» Text under study:
↓↓↓

Seeing a Chum Salmon Run

All photos taken by Carolyn Treadway.

Moving to Panorama from the Midwest, I had little idea of what a “salmon run” was, nor of the importance of salmon as a keystone species of the whole Pacific Northwest coast; nor that salmon is essential to the entire way of life of coastal Native Americans. But I kept hearing about salmon.  Intrigued, I wanted to learn much more. Thus I eagerly signed up for an outing to see a chum salmon run, sponsored by the Panorama Green Team.  Twenty residents conveniently rode a Panorama bus to Kennedy Creek, a nature area north of Olympia.  Our trip was expertly facilitated by fellow residents Warren Dawes and Cleve Pinnix, who serve as guides for the countless visitors to this particular salmon run each November.  They led us to observe and understand many amazing sights. How fortunate we were to have such an opportunity!

↑↑↑

» Problem requirements: Rewrite the part of the salmon run account starting at "Seeing a Chum" and ending at "such an opportunity!", putting "happily" in place of "eagerly".

» Collected data:
↓↓↓

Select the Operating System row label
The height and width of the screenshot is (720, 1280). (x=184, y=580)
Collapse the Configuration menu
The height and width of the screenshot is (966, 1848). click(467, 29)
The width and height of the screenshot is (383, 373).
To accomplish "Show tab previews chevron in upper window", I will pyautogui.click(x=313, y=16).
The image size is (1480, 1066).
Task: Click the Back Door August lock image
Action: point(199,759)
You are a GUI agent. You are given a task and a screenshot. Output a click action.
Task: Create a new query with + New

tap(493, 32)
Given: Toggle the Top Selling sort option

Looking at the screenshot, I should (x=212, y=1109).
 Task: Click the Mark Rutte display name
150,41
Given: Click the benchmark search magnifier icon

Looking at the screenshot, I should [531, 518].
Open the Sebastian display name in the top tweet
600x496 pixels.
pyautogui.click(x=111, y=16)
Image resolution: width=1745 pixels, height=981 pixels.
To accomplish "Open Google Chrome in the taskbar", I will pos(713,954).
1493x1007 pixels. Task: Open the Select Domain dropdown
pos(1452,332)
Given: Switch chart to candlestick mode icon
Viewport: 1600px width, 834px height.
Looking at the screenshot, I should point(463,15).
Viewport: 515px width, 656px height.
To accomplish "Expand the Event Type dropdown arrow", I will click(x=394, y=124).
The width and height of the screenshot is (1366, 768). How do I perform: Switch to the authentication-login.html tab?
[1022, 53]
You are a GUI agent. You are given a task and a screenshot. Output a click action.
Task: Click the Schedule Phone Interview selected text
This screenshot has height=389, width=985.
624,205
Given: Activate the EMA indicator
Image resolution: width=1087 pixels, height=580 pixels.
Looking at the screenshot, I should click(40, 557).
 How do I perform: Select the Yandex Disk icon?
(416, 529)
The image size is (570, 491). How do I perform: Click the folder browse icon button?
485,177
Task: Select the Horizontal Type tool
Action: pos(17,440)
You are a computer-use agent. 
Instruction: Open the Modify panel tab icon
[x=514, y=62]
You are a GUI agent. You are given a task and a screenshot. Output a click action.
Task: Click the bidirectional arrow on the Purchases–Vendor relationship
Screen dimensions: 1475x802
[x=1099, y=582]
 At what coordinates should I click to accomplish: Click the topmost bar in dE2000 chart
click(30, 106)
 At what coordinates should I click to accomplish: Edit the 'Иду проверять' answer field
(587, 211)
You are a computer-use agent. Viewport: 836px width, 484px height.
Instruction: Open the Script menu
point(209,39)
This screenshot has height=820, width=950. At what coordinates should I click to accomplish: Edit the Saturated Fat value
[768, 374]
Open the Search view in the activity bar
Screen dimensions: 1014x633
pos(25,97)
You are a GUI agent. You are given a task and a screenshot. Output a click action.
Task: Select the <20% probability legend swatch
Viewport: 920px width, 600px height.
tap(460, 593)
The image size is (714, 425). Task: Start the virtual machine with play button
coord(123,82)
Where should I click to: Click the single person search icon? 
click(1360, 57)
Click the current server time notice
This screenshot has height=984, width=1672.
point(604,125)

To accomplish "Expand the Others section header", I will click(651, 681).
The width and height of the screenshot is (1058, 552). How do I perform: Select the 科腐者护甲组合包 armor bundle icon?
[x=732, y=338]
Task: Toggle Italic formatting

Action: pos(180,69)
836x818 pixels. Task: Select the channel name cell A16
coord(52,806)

↑↑↑

» Answer for this exercise:
Seeing a Chum Salmon Run

All photos taken by Carolyn Treadway.

Moving to Panorama from the Midwest, I had little idea of what a “salmon run” was, nor of the importance of salmon as a keystone species of the whole Pacific Northwest coast; nor that salmon is essential to the entire way of life of coastal Native Americans. But I kept hearing about salmon.  Intrigued, I wanted to learn much more. Thus I happily signed up for an outing to see a chum salmon run, sponsored by the Panorama Green Team.  Twenty residents conveniently rode a Panorama bus to Kennedy Creek, a nature area north of Olympia.  Our trip was expertly facilitated by fellow residents Warren Dawes and Cleve Pinnix, who serve as guides for the countless visitors to this particular salmon run each November.  They led us to observe and understand many amazing sights. How fortunate we were to have such an opportunity!